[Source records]
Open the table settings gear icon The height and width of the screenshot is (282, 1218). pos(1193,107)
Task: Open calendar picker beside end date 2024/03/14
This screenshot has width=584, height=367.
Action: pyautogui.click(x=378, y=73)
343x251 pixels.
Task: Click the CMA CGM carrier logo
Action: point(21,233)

-- Assigned task --
With nothing added or dropped, write out every entry.

-- Solution --
Open the table settings gear icon The height and width of the screenshot is (282, 1218). pos(1193,107)
Task: Open calendar picker beside end date 2024/03/14
This screenshot has width=584, height=367.
Action: pyautogui.click(x=378, y=73)
343x251 pixels.
Task: Click the CMA CGM carrier logo
Action: point(21,233)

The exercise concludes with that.